= Instructions for the task =
At the line containing "The height and", begin an exact copy of the lines below and continue through the final one, with no pictures.

Saved data entries
........

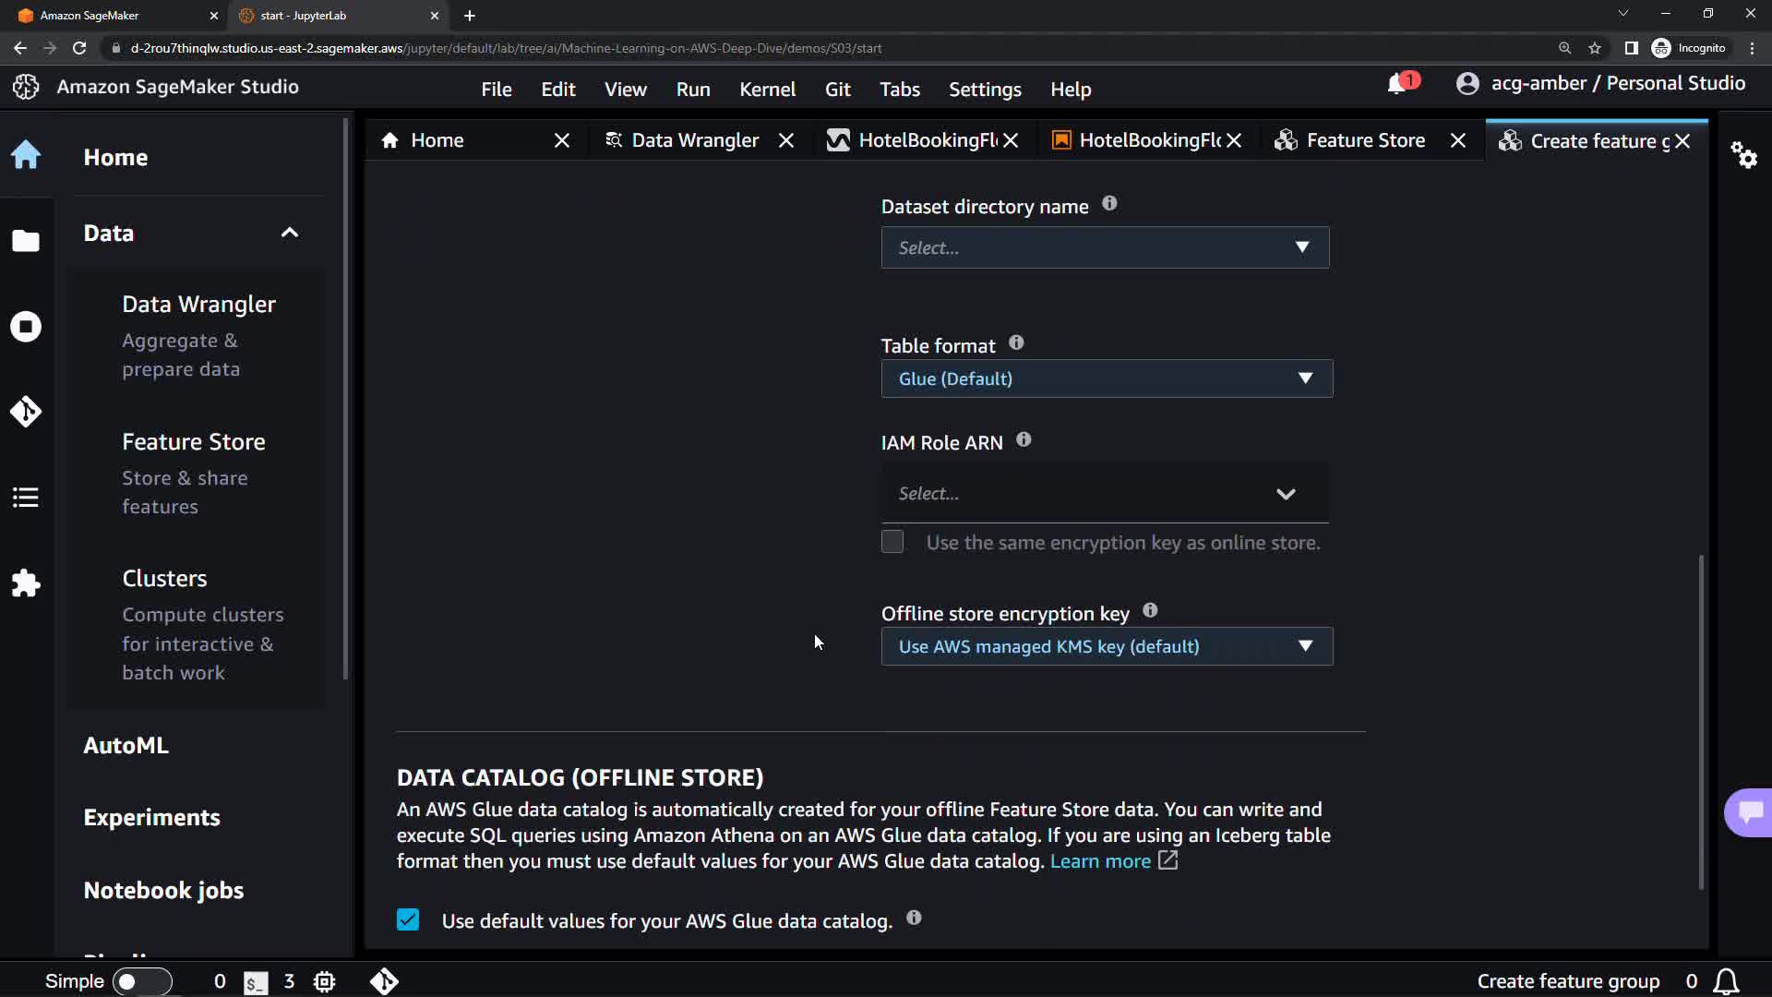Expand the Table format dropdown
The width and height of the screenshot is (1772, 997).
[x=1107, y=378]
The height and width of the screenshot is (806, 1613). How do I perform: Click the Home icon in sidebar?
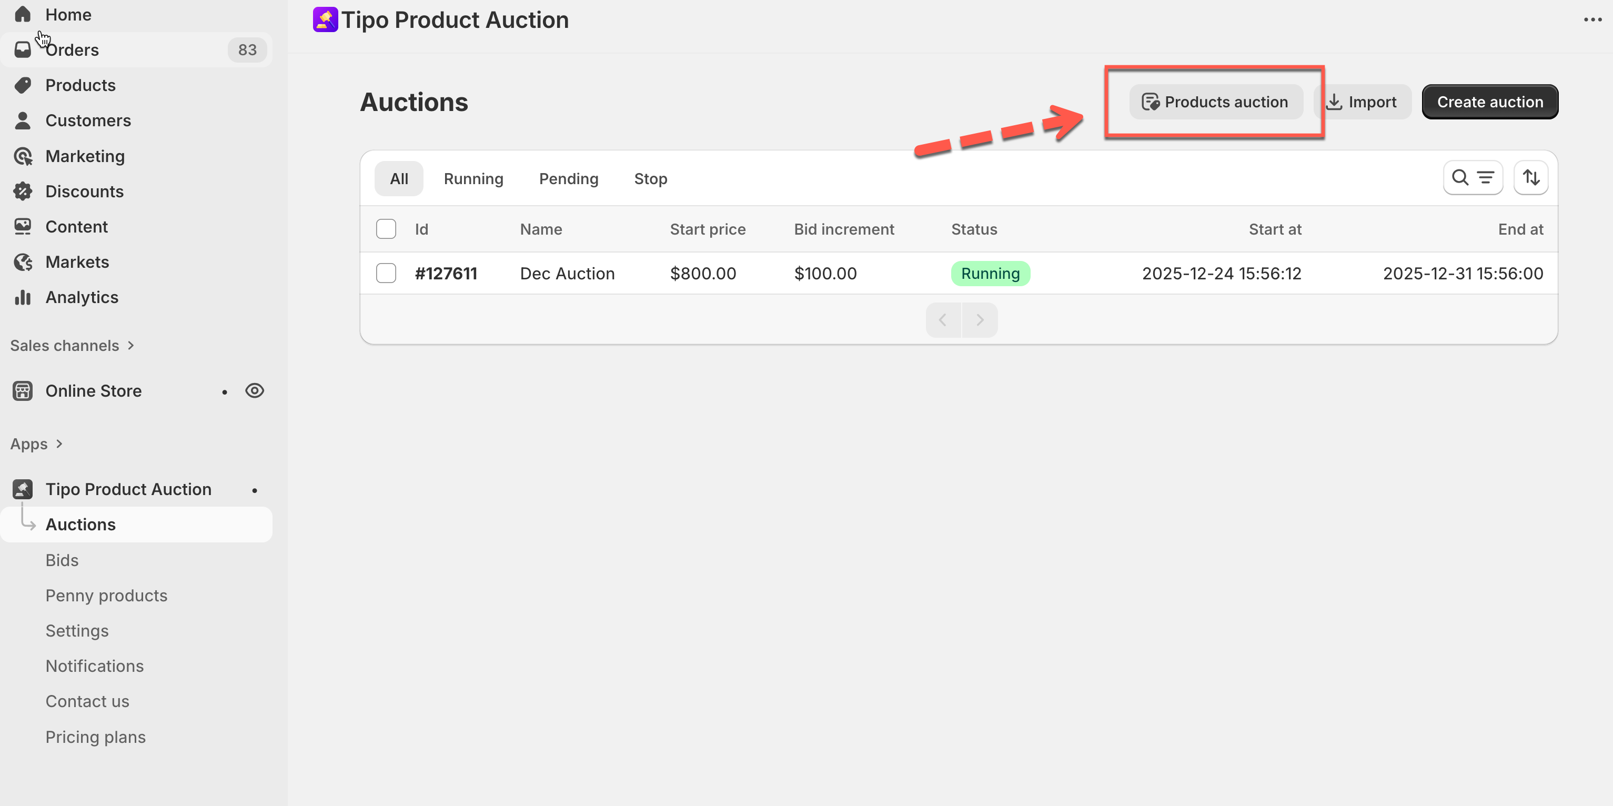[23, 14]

........

= Solution to the problem =
The height and width of the screenshot is (806, 1613). How do I perform: Click the Home icon in sidebar?
[23, 14]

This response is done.